Federated Incomplete Multi-View Clustering with Heterogeneous Graph Neural Networks
Xueming Yan, Ziqi Wang, Yaochu Jin
TL;DR
Federated incomplete multi-view clustering under data heterogeneity and privacy constraints is addressed by FIM-GNNs, which deploy heterogeneous GNNs (GCN/GAT) at each client to extract view-specific features and use a server-side aggregation of overlapping samples to form a global representation. The model optimizes a joint loss $L = L_r + \gamma L_c$, where $L_r$ is a reconstruction loss from a graph autoencoder and $L_c$ is a KL-based clustering loss against globally updated pseudo-labels $P$. A global pseudo-label mechanism, coupled with weighted aggregation across heterogeneous views and Hungarian alignment, enables consistent clustering across incomplete views.
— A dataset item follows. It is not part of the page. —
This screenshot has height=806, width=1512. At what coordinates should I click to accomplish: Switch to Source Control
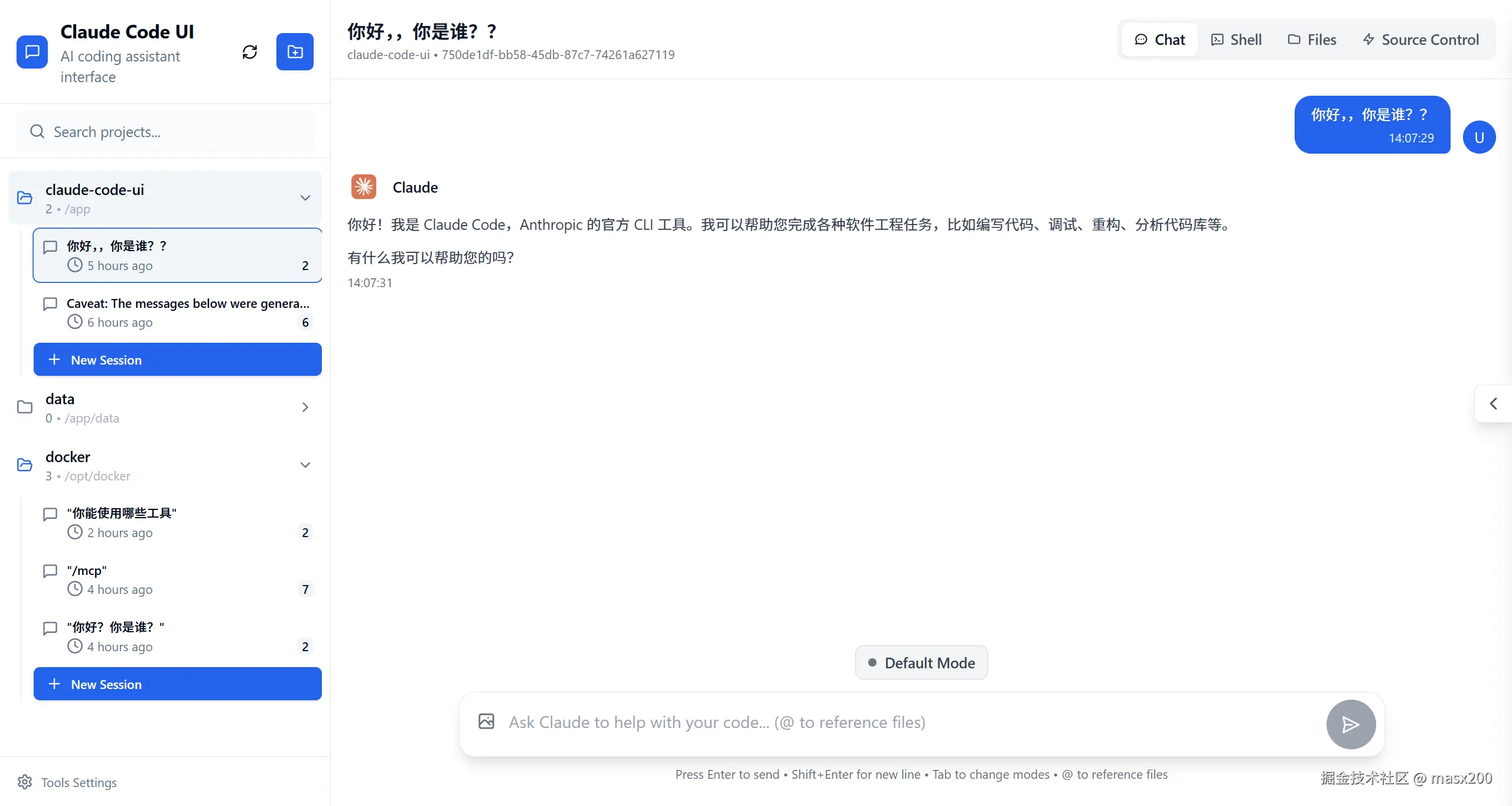[1421, 39]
Empirical results on Caltech-7 and BDGP demonstrate competitive or superior performance relative to state-of-the-art incomplete MVC methods, validating the approach under privacy-preserving federated settings and incomplete data.
Abstract
Federated multi-view clustering offers the potential to develop a global clustering model using data distributed across multiple devices. However, current methods face challenges due to the absence of label information and the paramount importance of data privacy. A significant issue is the feature heterogeneity across multi-view data, which complicates the effective mining of complementary clustering information. Additionally, the inherent incompleteness of multi-view data in a distributed setting can further complicate the clustering process. To address these challenges, we introduce a federated incomplete multi-view clustering framework with heterogeneous graph neural networks (FIM-GNNs). In the proposed FIM-GNNs, autoencoders built on heterogeneous graph neural network models are employed for feature extraction of multi-view data at each client site. At the server level, heterogeneous features from overlapping samples of each client are aggregated into a global feature representation. Global pseudo-labels are generated at the server to enhance the handling of incomplete view data, where these labels serve as a guide for integrating and refining the clustering process across different data views. Comprehensive experiments have been conducted on public benchmark datasets to verify the performance of the proposed FIM-GNNs in comparison with state-of-the-art algorithms.